ASSIGNED TASK:
Print out the entries from the line containing "Where should I click to: Open the hamburger" through the last line, exactly, and print nothing else. Pictures are not copied.

DATA IN THIS EXERCISE:
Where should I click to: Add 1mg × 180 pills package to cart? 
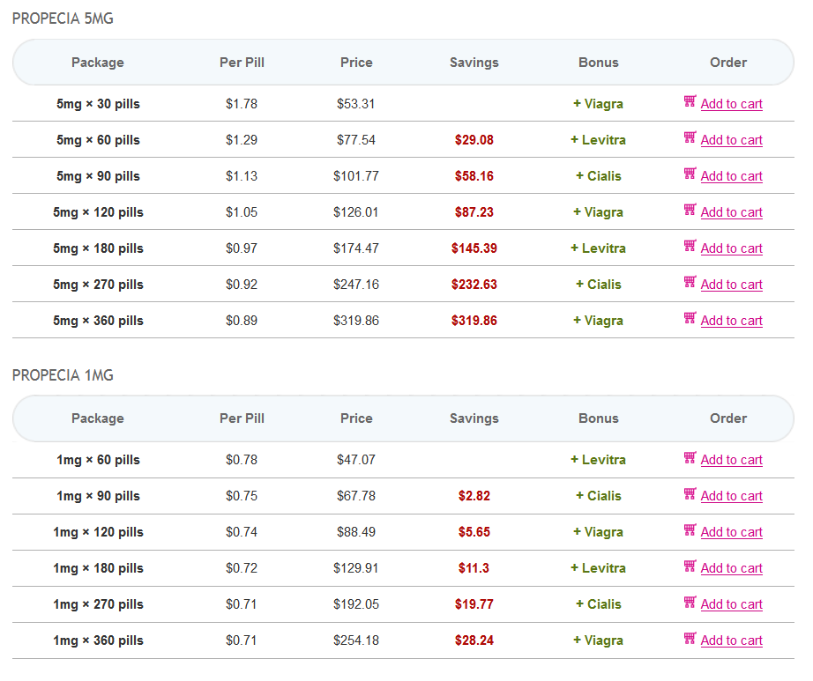[731, 568]
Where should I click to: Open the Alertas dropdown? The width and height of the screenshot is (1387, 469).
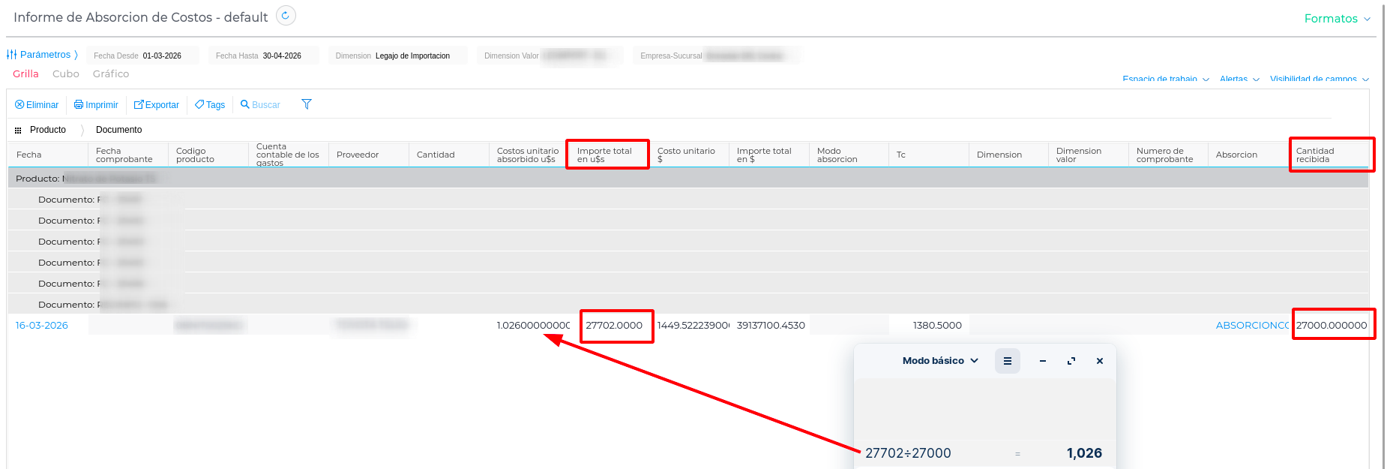[x=1239, y=80]

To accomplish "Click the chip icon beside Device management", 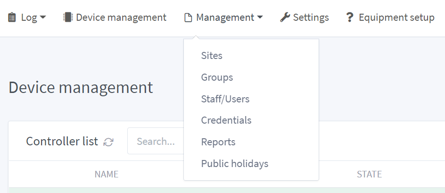I will pyautogui.click(x=68, y=18).
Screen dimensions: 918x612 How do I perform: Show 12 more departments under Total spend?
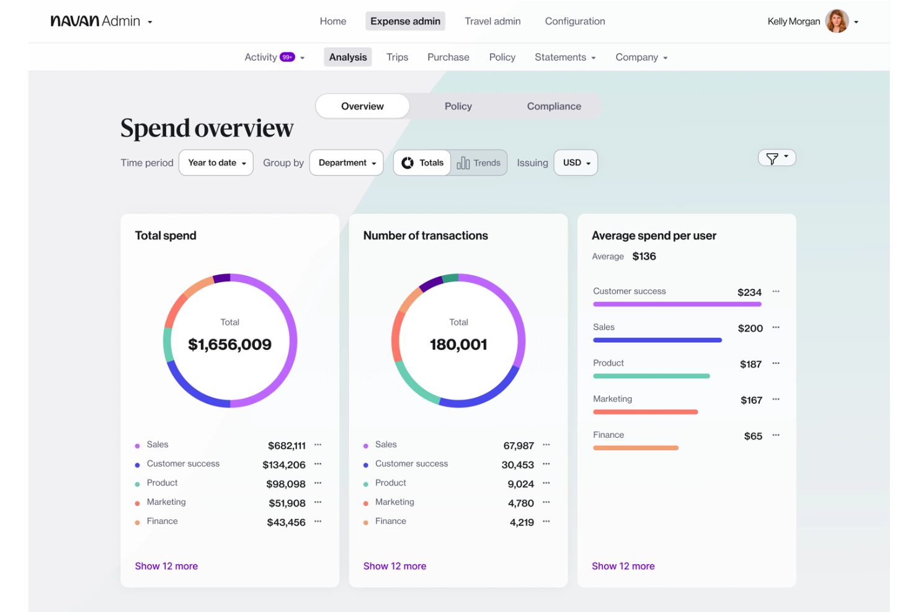[x=166, y=566]
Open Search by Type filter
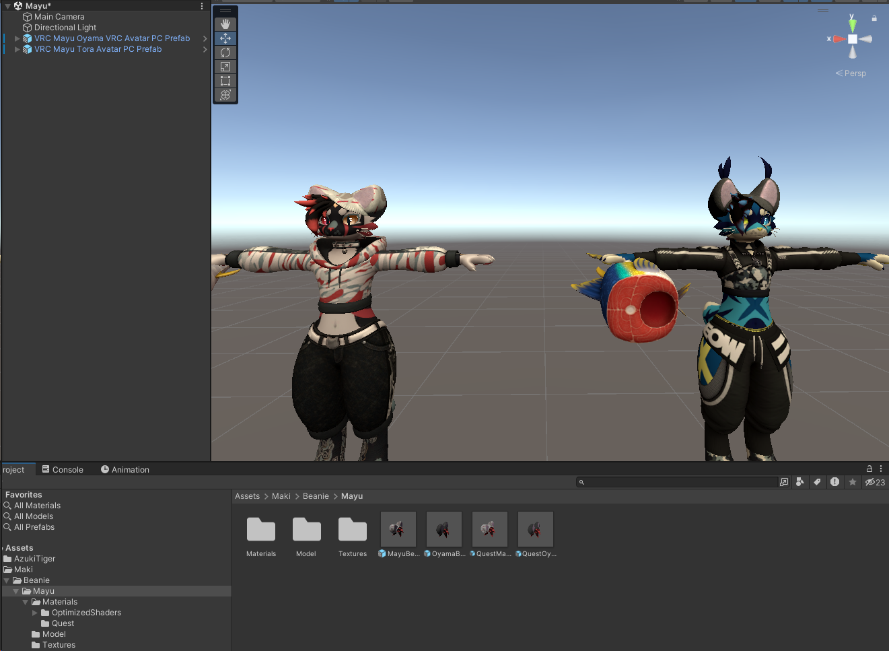This screenshot has height=651, width=889. pyautogui.click(x=799, y=482)
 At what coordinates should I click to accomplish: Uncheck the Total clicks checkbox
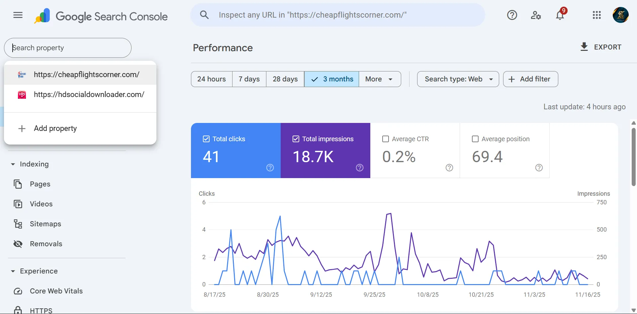(x=206, y=139)
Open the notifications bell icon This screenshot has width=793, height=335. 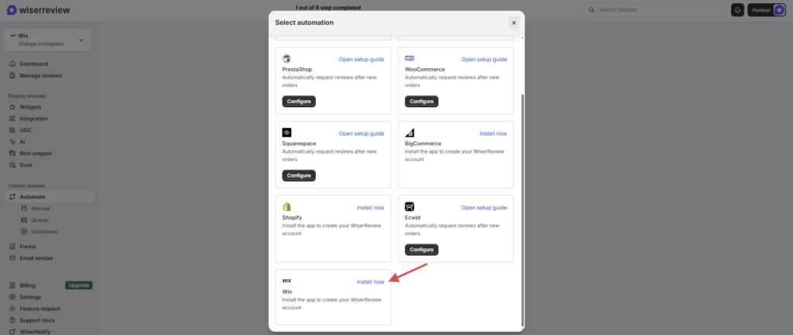click(737, 10)
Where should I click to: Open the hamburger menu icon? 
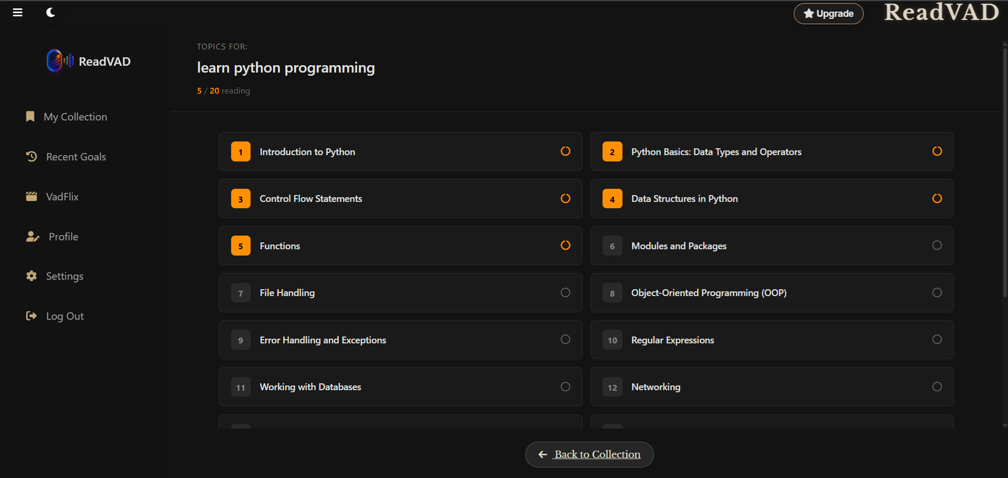[17, 12]
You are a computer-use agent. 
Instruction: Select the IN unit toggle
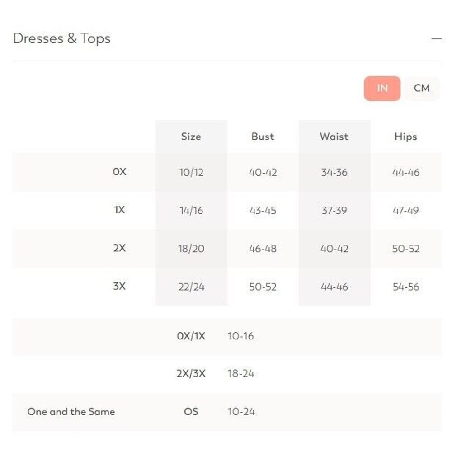click(x=382, y=88)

EXERCISE ANSWER:
Where should I click to: Open the hamburger menu icon? 
[17, 12]
You are a computer-use agent. 
Instruction: Select the IN unit toggle
click(x=382, y=88)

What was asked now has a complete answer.